Exercise prompt
Go through the listing below from its first line and repeat each line exactly, ending at the line containing "Task: Click the 洗濯 row label" and including it.

Records shown: Begin

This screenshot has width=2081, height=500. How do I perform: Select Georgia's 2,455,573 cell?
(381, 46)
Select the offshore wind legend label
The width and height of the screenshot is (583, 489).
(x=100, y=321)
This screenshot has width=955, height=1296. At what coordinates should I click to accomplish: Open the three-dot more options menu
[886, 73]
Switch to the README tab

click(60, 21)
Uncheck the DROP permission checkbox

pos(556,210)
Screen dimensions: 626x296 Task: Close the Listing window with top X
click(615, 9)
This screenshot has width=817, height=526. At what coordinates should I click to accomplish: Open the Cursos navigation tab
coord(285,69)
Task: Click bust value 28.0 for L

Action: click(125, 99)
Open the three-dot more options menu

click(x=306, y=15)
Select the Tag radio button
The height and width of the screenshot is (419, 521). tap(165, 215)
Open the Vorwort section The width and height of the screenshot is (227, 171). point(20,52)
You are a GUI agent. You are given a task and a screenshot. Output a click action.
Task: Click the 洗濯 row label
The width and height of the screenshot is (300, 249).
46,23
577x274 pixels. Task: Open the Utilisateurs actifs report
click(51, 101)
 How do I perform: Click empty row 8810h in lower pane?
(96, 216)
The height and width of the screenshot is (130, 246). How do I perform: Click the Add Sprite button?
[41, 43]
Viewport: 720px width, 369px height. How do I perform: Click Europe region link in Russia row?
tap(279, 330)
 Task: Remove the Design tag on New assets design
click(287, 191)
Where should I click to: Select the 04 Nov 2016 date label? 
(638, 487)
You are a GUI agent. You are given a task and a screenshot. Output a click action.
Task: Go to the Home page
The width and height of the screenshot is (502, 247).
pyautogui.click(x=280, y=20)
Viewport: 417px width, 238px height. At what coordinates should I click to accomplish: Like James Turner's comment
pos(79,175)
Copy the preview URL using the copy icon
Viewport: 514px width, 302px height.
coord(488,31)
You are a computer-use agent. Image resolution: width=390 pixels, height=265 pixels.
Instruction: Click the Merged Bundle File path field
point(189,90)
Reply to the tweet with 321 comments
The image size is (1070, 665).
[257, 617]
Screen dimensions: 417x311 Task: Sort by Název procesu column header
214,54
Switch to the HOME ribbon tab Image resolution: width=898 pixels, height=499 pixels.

Records shown: End

Exercise response
This screenshot has width=2081, height=500. How do I perform: Select Georgia's 2,455,573 cell?
(381, 46)
Select the offshore wind legend label
The width and height of the screenshot is (583, 489).
(x=100, y=321)
This screenshot has width=955, height=1296. At what coordinates should I click to accomplish: Open the three-dot more options menu
[886, 73]
Switch to the README tab

click(60, 21)
Uncheck the DROP permission checkbox

pos(556,210)
Screen dimensions: 626x296 Task: Close the Listing window with top X
click(615, 9)
This screenshot has width=817, height=526. At what coordinates should I click to accomplish: Open the Cursos navigation tab
coord(285,69)
Task: Click bust value 28.0 for L

Action: click(125, 99)
Open the three-dot more options menu

click(x=306, y=15)
Select the Tag radio button
The height and width of the screenshot is (419, 521). tap(165, 215)
Open the Vorwort section The width and height of the screenshot is (227, 171). point(20,52)
You are a GUI agent. You are given a task and a screenshot. Output a click action.
Task: Click the 洗濯 row label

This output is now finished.